The Tiandy Easy7 Integrated Management Platform is vulnerable to a critical remote OS command injection flaw that allows unauthenticated attackers to seize full control of the system.

The vulnerability exists in the Configuration Handler component within the /Easy7/apps/WebService/ImportSystemConfiguration.jsp file. By manipulating the "File" argument, a remote attacker can trigger an OS command injection without requiring valid credentials.

Impacted organizations face a total compromise of their management platform, which likely controls physical security or surveillance infrastructure. An attacker could disable security controls, access sensitive video feeds, or use the platform as a pivot point for further network attacks.
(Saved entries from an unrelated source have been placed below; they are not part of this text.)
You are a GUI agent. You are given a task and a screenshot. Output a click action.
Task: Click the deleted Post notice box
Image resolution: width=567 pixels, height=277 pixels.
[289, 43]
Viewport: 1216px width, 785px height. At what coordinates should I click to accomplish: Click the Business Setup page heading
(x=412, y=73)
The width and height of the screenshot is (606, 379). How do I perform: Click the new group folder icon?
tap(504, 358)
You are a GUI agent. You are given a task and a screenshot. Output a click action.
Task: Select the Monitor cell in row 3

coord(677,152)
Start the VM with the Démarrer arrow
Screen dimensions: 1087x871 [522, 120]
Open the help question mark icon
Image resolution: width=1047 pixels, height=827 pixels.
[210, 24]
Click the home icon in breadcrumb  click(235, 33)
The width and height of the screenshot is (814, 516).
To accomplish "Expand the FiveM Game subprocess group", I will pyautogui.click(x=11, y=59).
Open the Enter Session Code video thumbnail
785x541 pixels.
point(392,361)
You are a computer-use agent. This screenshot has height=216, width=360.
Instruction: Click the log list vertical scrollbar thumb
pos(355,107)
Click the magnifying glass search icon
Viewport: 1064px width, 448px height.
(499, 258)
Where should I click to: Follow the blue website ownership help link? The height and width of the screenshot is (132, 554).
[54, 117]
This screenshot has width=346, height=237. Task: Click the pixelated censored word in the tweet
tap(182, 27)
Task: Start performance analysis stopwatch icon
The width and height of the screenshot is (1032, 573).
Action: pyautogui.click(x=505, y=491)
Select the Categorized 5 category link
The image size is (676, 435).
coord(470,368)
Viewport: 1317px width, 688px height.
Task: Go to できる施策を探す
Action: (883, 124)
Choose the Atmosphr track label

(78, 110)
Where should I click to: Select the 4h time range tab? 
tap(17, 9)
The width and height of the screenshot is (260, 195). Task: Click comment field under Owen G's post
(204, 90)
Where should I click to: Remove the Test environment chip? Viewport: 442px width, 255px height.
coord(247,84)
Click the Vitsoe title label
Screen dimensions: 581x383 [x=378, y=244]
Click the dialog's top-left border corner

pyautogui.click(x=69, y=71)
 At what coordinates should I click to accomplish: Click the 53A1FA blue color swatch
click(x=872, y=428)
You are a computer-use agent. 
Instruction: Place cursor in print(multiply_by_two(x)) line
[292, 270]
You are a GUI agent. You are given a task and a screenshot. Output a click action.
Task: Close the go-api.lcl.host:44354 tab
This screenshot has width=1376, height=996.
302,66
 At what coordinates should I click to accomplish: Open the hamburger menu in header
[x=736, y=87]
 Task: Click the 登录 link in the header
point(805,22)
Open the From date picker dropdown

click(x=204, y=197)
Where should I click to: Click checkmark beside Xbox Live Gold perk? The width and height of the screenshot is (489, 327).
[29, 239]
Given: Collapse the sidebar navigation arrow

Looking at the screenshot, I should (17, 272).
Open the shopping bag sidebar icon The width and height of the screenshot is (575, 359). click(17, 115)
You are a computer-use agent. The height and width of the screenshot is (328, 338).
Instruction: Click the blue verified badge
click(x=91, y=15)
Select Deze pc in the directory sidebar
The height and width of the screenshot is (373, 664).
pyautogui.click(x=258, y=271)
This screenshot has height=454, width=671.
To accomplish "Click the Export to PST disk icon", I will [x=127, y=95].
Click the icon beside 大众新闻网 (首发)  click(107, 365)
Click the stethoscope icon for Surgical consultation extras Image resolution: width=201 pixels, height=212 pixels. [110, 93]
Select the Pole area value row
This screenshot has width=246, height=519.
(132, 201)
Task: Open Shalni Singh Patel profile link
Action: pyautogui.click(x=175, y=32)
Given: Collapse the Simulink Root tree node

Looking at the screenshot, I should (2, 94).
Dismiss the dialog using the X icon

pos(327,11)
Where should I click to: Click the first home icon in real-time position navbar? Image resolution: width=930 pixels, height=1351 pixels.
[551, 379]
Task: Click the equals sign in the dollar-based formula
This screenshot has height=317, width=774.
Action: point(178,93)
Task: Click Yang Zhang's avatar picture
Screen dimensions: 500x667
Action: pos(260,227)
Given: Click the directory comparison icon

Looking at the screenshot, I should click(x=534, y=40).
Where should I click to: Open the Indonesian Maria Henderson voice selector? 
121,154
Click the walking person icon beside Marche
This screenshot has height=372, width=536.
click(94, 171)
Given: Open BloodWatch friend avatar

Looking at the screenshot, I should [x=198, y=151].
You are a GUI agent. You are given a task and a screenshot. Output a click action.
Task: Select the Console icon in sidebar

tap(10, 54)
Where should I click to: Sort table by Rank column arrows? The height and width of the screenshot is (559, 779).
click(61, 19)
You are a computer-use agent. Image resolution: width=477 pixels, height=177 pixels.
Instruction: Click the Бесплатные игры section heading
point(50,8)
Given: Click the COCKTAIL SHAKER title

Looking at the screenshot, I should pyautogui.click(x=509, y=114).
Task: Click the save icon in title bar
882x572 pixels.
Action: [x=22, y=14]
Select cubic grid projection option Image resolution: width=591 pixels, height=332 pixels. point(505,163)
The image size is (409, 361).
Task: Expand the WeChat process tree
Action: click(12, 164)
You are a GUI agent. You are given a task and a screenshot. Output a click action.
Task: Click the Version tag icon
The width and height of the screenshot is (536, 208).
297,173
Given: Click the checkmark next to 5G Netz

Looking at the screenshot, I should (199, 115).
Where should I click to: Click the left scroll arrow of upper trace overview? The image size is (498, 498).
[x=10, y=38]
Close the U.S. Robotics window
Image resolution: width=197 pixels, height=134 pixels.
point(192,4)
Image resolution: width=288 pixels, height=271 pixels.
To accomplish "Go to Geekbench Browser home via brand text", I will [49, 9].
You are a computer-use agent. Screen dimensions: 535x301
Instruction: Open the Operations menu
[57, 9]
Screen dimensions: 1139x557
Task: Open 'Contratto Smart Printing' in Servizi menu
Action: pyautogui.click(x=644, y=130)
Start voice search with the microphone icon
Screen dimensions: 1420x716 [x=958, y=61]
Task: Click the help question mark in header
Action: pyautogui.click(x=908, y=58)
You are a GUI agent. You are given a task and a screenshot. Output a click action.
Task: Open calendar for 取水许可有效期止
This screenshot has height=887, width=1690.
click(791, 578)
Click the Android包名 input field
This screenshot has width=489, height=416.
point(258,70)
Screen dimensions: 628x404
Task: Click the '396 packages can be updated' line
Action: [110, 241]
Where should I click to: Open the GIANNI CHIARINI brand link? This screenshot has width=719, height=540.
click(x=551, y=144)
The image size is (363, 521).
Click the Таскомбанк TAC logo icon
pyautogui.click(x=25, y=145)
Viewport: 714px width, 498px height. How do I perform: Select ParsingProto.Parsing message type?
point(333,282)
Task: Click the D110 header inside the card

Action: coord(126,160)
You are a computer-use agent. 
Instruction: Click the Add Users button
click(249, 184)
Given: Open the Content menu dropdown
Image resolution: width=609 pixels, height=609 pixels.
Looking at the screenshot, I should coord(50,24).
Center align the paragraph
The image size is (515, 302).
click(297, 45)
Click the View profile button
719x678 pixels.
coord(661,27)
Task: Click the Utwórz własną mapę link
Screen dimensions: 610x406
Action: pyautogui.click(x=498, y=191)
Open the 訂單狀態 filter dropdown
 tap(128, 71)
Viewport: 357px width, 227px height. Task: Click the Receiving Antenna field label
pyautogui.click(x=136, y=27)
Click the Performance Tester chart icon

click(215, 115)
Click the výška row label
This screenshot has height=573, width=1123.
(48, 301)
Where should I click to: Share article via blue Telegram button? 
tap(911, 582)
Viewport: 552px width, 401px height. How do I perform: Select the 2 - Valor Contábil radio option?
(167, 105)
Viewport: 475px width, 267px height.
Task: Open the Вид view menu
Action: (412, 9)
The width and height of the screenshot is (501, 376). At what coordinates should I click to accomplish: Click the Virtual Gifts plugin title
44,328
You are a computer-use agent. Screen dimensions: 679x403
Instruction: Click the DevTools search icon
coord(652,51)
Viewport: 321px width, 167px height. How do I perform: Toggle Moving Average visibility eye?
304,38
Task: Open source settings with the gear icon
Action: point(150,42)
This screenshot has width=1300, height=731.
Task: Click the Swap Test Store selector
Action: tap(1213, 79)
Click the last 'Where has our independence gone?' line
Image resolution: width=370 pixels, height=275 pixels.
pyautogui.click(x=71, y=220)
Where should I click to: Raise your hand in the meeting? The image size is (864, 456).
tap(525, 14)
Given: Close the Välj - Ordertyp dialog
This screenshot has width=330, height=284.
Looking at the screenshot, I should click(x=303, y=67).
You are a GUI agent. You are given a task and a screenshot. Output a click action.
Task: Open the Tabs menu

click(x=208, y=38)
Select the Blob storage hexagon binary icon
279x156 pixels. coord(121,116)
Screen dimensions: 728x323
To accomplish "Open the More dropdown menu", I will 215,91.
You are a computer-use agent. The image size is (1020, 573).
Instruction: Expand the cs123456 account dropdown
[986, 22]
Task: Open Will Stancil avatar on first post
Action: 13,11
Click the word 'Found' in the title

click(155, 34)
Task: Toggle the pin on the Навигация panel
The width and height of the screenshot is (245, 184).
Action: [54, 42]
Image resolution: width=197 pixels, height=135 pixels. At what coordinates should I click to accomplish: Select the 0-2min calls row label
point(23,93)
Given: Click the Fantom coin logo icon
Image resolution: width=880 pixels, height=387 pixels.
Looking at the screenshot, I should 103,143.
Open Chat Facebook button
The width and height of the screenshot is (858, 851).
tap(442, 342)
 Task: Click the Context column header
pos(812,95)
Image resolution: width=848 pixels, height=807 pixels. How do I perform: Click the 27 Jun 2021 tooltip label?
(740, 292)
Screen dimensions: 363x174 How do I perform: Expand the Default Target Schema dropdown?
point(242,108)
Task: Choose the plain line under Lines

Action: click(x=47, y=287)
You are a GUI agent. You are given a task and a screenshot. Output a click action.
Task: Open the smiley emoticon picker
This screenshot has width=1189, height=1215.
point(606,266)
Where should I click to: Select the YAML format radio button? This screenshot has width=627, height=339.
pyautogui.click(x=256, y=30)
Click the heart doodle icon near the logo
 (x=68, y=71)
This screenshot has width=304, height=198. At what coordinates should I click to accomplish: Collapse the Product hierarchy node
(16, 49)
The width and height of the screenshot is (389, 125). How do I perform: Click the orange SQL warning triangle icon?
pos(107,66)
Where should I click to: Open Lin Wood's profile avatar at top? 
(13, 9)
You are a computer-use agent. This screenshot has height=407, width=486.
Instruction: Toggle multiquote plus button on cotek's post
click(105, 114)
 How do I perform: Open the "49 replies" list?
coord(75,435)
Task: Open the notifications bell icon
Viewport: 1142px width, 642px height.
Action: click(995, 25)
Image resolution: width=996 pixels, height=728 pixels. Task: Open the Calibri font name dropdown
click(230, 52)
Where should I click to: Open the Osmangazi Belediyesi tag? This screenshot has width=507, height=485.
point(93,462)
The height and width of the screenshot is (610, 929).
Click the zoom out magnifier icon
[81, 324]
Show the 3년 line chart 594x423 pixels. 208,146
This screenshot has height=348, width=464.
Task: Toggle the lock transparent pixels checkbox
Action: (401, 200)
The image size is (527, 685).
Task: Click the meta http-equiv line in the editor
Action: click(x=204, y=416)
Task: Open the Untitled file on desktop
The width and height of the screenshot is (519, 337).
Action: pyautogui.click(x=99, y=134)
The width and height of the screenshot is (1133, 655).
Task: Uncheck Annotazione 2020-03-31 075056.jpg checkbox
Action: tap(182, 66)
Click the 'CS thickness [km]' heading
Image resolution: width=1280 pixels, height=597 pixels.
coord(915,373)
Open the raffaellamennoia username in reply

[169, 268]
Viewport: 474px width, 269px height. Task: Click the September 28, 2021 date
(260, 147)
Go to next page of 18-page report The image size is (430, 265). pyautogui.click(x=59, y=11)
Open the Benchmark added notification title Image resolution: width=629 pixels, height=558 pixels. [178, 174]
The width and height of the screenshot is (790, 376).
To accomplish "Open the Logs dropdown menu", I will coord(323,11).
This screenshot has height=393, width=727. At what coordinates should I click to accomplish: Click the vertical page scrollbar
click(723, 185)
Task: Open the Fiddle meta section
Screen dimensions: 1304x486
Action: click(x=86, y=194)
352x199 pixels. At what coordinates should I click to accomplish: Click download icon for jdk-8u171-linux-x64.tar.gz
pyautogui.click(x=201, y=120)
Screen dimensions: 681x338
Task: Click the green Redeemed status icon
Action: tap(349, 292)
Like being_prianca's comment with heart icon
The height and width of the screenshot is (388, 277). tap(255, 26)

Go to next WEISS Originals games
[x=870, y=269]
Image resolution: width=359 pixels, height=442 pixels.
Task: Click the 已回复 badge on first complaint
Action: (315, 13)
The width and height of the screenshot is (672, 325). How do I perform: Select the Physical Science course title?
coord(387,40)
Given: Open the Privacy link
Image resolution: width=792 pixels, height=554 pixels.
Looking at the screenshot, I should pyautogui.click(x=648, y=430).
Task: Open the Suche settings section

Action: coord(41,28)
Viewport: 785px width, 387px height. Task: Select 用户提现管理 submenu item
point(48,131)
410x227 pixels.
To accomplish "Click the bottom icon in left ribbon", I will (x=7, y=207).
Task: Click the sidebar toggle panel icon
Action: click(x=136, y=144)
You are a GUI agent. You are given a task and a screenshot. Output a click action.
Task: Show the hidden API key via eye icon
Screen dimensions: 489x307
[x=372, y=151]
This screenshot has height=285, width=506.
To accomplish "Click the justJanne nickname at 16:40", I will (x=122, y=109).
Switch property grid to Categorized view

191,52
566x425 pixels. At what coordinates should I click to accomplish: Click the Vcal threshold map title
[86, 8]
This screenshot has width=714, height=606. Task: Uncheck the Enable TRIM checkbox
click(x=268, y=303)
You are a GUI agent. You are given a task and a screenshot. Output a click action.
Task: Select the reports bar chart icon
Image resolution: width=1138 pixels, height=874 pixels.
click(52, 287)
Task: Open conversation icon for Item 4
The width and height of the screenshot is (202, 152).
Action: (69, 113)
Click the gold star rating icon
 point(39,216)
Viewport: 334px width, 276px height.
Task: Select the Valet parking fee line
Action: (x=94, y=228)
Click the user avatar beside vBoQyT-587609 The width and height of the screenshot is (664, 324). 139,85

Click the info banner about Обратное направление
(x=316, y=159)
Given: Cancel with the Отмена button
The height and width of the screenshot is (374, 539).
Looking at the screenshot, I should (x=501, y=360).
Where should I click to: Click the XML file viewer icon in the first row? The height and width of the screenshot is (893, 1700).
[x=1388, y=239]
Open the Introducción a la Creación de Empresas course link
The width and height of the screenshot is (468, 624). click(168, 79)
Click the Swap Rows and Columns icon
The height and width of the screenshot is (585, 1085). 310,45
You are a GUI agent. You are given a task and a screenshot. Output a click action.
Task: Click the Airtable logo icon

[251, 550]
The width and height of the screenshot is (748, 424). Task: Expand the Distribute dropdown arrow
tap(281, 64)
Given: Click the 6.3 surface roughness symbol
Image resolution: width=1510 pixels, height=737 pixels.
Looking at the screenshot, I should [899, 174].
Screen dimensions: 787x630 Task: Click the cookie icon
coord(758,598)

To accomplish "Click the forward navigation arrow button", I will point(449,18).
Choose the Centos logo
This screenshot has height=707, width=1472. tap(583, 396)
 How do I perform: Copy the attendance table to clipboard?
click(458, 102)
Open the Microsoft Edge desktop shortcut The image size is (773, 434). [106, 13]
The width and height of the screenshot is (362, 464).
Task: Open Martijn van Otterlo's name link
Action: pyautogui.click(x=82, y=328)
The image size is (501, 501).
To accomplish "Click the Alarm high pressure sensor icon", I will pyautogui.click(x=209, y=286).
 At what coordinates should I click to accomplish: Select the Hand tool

The CVSS score of 9.8 underscores the high risk due to the ease of remote exploitation and the lack of vendor responsiveness.

Immediate Action: Since the vendor has not responded to disclosure, administrators should consider isolating the Easy7 platform from the internet and restricting internal access.

Proactive Monitoring: Monitor web server logs for suspicious requests directed at the ImportSystemConfiguration.jsp endpoint, specifically looking for shell-related syntax in the File parameter.

Compensating Controls: Deploy a Web Application Firewall (WAF) with rules designed to detect and block OS command injection patterns in HTTP POST requests.

Public Exploit Available: Yes

Due to the availability of a public exploit and the lack of a formal patch from Tiandy, this vulnerability represents an extreme risk. It is recommended to decommission the software or place it behind a strictly controlled VPN until a fix is verified.